What you need to do - Would you please output the records exactly as they appear below?

########

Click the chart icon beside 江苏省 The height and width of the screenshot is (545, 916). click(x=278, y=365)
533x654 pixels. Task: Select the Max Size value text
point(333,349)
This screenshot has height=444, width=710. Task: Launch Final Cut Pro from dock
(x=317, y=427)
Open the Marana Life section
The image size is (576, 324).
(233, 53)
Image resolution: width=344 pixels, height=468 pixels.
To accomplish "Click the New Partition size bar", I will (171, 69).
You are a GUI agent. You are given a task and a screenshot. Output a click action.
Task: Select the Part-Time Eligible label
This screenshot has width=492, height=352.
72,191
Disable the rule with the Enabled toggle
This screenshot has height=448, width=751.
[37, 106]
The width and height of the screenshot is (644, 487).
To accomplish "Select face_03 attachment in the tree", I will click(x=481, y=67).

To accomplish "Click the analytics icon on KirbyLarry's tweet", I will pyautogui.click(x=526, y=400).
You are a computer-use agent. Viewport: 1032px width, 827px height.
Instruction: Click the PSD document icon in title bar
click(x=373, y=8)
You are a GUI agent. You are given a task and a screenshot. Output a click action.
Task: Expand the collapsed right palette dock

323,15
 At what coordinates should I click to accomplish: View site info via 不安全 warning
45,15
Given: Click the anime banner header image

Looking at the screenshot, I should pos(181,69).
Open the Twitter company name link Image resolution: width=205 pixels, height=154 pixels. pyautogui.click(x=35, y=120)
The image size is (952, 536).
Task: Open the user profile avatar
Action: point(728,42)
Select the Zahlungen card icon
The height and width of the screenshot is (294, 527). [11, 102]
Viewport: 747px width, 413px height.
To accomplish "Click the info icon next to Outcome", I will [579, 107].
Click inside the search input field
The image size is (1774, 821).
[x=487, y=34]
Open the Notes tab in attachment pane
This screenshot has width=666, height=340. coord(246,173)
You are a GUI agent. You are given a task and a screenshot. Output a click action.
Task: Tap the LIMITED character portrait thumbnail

########

Finished task -
Click the chart icon beside 江苏省 The height and width of the screenshot is (545, 916). click(x=278, y=365)
533x654 pixels. Task: Select the Max Size value text
point(333,349)
This screenshot has height=444, width=710. Task: Launch Final Cut Pro from dock
(x=317, y=427)
Open the Marana Life section
The image size is (576, 324).
(233, 53)
Image resolution: width=344 pixels, height=468 pixels.
To accomplish "Click the New Partition size bar", I will (171, 69).
You are a GUI agent. You are given a task and a screenshot. Output a click action.
Task: Select the Part-Time Eligible label
This screenshot has width=492, height=352.
72,191
Disable the rule with the Enabled toggle
This screenshot has height=448, width=751.
[37, 106]
The width and height of the screenshot is (644, 487).
To accomplish "Select face_03 attachment in the tree", I will click(x=481, y=67).

To accomplish "Click the analytics icon on KirbyLarry's tweet", I will pyautogui.click(x=526, y=400).
You are a computer-use agent. Viewport: 1032px width, 827px height.
Instruction: Click the PSD document icon in title bar
click(x=373, y=8)
You are a GUI agent. You are given a task and a screenshot. Output a click action.
Task: Expand the collapsed right palette dock

323,15
 At what coordinates should I click to accomplish: View site info via 不安全 warning
45,15
Given: Click the anime banner header image

Looking at the screenshot, I should pos(181,69).
Open the Twitter company name link Image resolution: width=205 pixels, height=154 pixels. pyautogui.click(x=35, y=120)
The image size is (952, 536).
Task: Open the user profile avatar
Action: point(728,42)
Select the Zahlungen card icon
The height and width of the screenshot is (294, 527). [11, 102]
Viewport: 747px width, 413px height.
To accomplish "Click the info icon next to Outcome", I will [579, 107].
Click inside the search input field
The image size is (1774, 821).
[x=487, y=34]
Open the Notes tab in attachment pane
This screenshot has width=666, height=340. coord(246,173)
You are a GUI agent. You are given a task and a screenshot. Output a click action.
Task: Tap the LIMITED character portrait thumbnail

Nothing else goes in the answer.